The experimental protocols were approved by the Ethics Committee of the Institute of Biomedical Sciences, University of São Paulo, Brazil (Protocol CEP-ICB n. 308/09). Cinnamic acid Cinnamic acid (CAS

number 140-10-3) was obtained as trans-cinnamic acid crystals, 99 + % (Sigma Aldrich Chemical Company Inc.) and the solutions were prepared by using 24 mg of the compound and 500 μL of ethanol. Phosphate buffered saline (PBSA) was added to complete 10 mL (final PD0332991 datasheet concentration at 16 mM). An appropriate control with DMEM, 20% PBSA and 1% ethanol was used. Cytotoxicity assay The MTT kit (Promega) was used to evaluate the cytotoxicity. Briefly, 1 × 104 cells were seeded in each well containing 100 μL of DMEM plus 10% of FBS in a 96-well plate. After 24 h, various concentrations of cinnamic acid were added. The control group received drug-free medium. After 2 days, 15 μL of “Dye Solution” were added to each well and the Selleck Tariquidar plates were incubated for additional www.selleckchem.com/products/Liproxstatin-1.html 4 h. Then, 100 μL of “Solubilization/Stop Solution” were added in each well and the optical density was measured at 570 nm in an ELISA plate reader (BIO-RAD). Propidium iodide staining for flow cytometry NGM and HT-144 cells (3 × 105 cells/35 × 11 mm dishes) were incubated for 24 h and

then treated with different concentrations of cinnamic acid.
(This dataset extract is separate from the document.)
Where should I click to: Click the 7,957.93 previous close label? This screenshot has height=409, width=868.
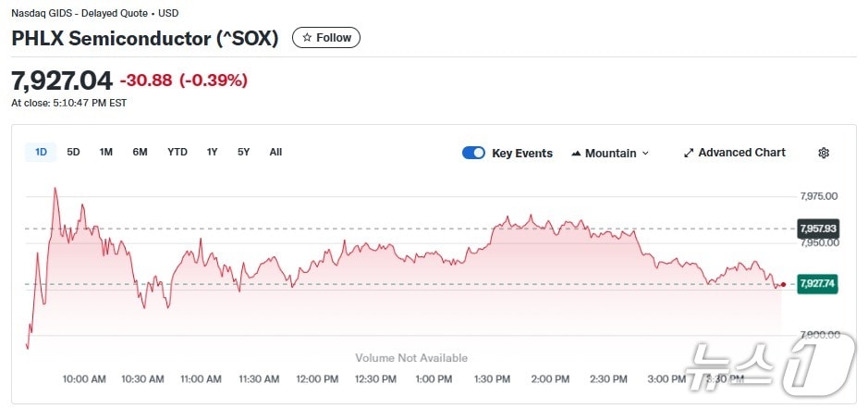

After 2 days the cells were harvested and submitted to fixation with 75% of ice-cold methanol at 4°C for 1 h. Cells were then washed with PBSA and suspended in propidium iodide staining solution containing 200 μL of PBSA, 20 μL of ribonuclease (10 mg/mL) and 20 μL of propidium iodide (10 μg/mL). The cell suspensions were incubated for 1 h at 4°C and 5,000 cells were analyzed by flow cytometry in each group (EasyCyte MINI – Guava Technologies). 5-bromo-2-deoxyuridine incorporation After incubation and treatment with cinnamic acid the cells were submitted to BrdU (50

μM) (Sigma) incorporation for 30 minutes or 1 hour at 37°C. The samples Molecular motor were washed with PBSA and fixed with ethanol/acetic acid (3:1) for 15 minutes. The cells were incubated with HCl 2 M for 30 minutes. Then, we added antibody anti-BrdU (Sigma) (1:100) for 1 hour and, then, secondary antibody FITC-conjugated for 30 minutes. The cells were treated with ribonuclease (10 mg/mL) and the nuclei were counterstained with propidium iodide (10 μg/mL). We analyzed 1,000 cells/coverslips. Activated-caspase 9 assay NGM and HT-144 cells (3 × 105 cells/35 × 11 mm dishes) were incubated for 24 h and subsequently treated with different concentrations of cinnamic acid. After 6, 12 or 24 hours the cells were harvested and suspended at 1 × 105 cells/mL. Then, we added Caspase Reagent Working Solution (protocol by Guava Technologies) into the cell suspension. After incubation for 1 hour at 37°C we added 100 μL of 1× Apoptosis Wash Buffer in each sample and centrifuged them at 300 G for 7 minutes.